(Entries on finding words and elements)
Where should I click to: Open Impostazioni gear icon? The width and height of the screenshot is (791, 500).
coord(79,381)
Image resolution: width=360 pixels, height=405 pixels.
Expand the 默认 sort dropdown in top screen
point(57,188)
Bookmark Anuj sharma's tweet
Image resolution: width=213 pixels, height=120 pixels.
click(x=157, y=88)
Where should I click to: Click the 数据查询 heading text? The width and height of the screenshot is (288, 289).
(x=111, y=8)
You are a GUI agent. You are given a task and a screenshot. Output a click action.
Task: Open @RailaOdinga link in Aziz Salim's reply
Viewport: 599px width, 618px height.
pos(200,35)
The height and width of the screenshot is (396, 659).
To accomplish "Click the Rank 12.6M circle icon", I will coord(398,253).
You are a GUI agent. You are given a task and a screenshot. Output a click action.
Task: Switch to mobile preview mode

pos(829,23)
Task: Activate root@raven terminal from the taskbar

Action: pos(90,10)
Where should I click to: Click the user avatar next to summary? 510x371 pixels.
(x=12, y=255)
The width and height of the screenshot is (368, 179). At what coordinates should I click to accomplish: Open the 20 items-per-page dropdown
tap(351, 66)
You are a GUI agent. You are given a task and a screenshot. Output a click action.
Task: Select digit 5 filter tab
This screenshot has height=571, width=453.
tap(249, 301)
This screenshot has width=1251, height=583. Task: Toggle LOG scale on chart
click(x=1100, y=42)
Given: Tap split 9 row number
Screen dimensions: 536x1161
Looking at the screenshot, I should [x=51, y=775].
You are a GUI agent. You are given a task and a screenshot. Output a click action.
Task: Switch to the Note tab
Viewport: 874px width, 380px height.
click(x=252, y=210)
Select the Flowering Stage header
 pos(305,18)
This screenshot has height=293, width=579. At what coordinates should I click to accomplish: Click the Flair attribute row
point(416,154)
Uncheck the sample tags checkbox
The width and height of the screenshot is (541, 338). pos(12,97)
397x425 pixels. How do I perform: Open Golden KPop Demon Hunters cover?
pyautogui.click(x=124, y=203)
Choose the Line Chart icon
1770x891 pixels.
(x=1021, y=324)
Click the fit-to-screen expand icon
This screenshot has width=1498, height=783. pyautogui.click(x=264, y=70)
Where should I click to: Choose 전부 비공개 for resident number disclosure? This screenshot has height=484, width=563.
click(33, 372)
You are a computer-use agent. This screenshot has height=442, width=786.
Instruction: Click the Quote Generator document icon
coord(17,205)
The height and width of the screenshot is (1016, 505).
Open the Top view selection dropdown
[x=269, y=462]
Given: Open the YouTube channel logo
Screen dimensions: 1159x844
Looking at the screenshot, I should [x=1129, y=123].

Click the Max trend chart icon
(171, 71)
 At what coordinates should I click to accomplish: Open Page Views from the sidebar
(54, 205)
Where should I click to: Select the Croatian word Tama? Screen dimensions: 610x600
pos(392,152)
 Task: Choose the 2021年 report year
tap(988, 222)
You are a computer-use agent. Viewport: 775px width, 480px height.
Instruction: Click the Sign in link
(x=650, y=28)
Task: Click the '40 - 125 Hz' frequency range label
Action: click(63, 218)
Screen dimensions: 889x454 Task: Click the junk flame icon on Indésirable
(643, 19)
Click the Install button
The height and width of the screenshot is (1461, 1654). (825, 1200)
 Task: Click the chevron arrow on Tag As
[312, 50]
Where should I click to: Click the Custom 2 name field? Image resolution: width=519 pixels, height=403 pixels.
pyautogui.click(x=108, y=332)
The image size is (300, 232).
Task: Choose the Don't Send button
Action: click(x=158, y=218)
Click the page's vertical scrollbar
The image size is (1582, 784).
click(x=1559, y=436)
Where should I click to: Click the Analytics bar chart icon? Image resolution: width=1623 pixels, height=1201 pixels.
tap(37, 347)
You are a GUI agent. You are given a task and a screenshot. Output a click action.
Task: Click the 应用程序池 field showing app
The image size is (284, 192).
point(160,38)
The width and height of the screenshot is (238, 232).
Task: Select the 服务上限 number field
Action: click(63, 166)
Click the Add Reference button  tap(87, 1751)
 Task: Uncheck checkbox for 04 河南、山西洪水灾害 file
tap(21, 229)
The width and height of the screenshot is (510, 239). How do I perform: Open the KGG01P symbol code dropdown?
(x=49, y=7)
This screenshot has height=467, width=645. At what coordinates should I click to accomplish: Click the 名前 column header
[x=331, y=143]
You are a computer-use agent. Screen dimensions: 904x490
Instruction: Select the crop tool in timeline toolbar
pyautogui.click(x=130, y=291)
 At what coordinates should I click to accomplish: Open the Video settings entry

#### Task instructions:
Put every line of the items above into a JSON list of strings, one string per line, leaving out the blank lines.

#### Exercise result:
[
  "Where should I click to: Open Impostazioni gear icon? The width and height of the screenshot is (791, 500).",
  "coord(79,381)",
  "Image resolution: width=360 pixels, height=405 pixels.",
  "Expand the 默认 sort dropdown in top screen",
  "point(57,188)",
  "Bookmark Anuj sharma's tweet",
  "Image resolution: width=213 pixels, height=120 pixels.",
  "click(x=157, y=88)",
  "Where should I click to: Click the 数据查询 heading text? The width and height of the screenshot is (288, 289).",
  "(x=111, y=8)",
  "You are a GUI agent. You are given a task and a screenshot. Output a click action.",
  "Task: Open @RailaOdinga link in Aziz Salim's reply",
  "Viewport: 599px width, 618px height.",
  "pos(200,35)",
  "The height and width of the screenshot is (396, 659).",
  "To accomplish \"Click the Rank 12.6M circle icon\", I will coord(398,253).",
  "You are a GUI agent. You are given a task and a screenshot. Output a click action.",
  "Task: Switch to mobile preview mode",
  "pos(829,23)",
  "Task: Activate root@raven terminal from the taskbar",
  "Action: pos(90,10)",
  "Where should I click to: Click the user avatar next to summary? 510x371 pixels.",
  "(x=12, y=255)",
  "The width and height of the screenshot is (368, 179). At what coordinates should I click to accomplish: Open the 20 items-per-page dropdown",
  "tap(351, 66)",
  "You are a GUI agent. You are given a task and a screenshot. Output a click action.",
  "Task: Select digit 5 filter tab",
  "This screenshot has height=571, width=453.",
  "tap(249, 301)",
  "This screenshot has width=1251, height=583. Task: Toggle LOG scale on chart",
  "click(x=1100, y=42)",
  "Given: Tap split 9 row number",
  "Screen dimensions: 536x1161",
  "Looking at the screenshot, I should [x=51, y=775].",
  "You are a GUI agent. You are given a task and a screenshot. Output a click action.",
  "Task: Switch to the Note tab",
  "Viewport: 874px width, 380px height.",
  "click(x=252, y=210)",
  "Select the Flowering Stage header",
  " pos(305,18)",
  "This screenshot has height=293, width=579. At what coordinates should I click to accomplish: Click the Flair attribute row",
  "point(416,154)",
  "Uncheck the sample tags checkbox",
  "The width and height of the screenshot is (541, 338). pos(12,97)",
  "397x425 pixels. How do I perform: Open Golden KPop Demon Hunters cover?",
  "pyautogui.click(x=124, y=203)",
  "Choose the Line Chart icon",
  "1770x891 pixels.",
  "(x=1021, y=324)",
  "Click the fit-to-screen expand icon",
  "This screenshot has width=1498, height=783. pyautogui.click(x=264, y=70)",
  "Where should I click to: Choose 전부 비공개 for resident number disclosure? This screenshot has height=484, width=563.",
  "click(33, 372)",
  "You are a computer-use agent. This screenshot has height=442, width=786.",
  "Instruction: Click the Quote Generator document icon",
  "coord(17,205)",
  "The height and width of the screenshot is (1016, 505).",
  "Open the Top view selection dropdown",
  "[x=269, y=462]",
  "Given: Open the YouTube channel logo",
  "Screen dimensions: 1159x844",
  "Looking at the screenshot, I should [x=1129, y=123].",
  "Click the Max trend chart icon",
  "(171, 71)",
  " At what coordinates should I click to accomplish: Open Page Views from the sidebar",
  "(54, 205)",
  "Where should I click to: Select the Croatian word Tama? Screen dimensions: 610x600",
  "pos(392,152)",
  " Task: Choose the 2021年 report year",
  "tap(988, 222)",
  "You are a computer-use agent. Viewport: 775px width, 480px height.",
  "Instruction: Click the Sign in link",
  "(x=650, y=28)",
  "Task: Click the '40 - 125 Hz' frequency range label",
  "Action: click(63, 218)",
  "Screen dimensions: 889x454 Task: Click the junk flame icon on Indésirable",
  "(643, 19)",
  "Click the Install button",
  "The height and width of the screenshot is (1461, 1654). (825, 1200)",
  " Task: Click the chevron arrow on Tag As",
  "[312, 50]",
  "Where should I click to: Click the Custom 2 name field? Image resolution: width=519 pixels, height=403 pixels.",
  "pyautogui.click(x=108, y=332)",
  "The image size is (300, 232).",
  "Task: Choose the Don't Send button",
  "Action: click(x=158, y=218)",
  "Click the page's vertical scrollbar",
  "The image size is (1582, 784).",
  "click(x=1559, y=436)",
  "Where should I click to: Click the Analytics bar chart icon? Image resolution: width=1623 pixels, height=1201 pixels.",
  "tap(37, 347)",
  "You are a GUI agent. You are given a task and a screenshot. Output a click action.",
  "Task: Click the 应用程序池 field showing app",
  "The image size is (284, 192).",
  "point(160,38)",
  "The width and height of the screenshot is (238, 232).",
  "Task: Select the 服务上限 number field",
  "Action: click(63, 166)",
  "Click the Add Reference button  tap(87, 1751)",
  " Task: Uncheck checkbox for 04 河南、山西洪水灾害 file",
  "tap(21, 229)",
  "The width and height of the screenshot is (510, 239). How do I perform: Open the KGG01P symbol code dropdown?",
  "(x=49, y=7)",
  "This screenshot has height=467, width=645. At what coordinates should I click to accomplish: Click the 名前 column header",
  "[x=331, y=143]",
  "You are a computer-use agent. Screen dimensions: 904x490",
  "Instruction: Select the crop tool in timeline toolbar",
  "pyautogui.click(x=130, y=291)",
  " At what coordinates should I click to accomplish: Open the Video settings entry"
]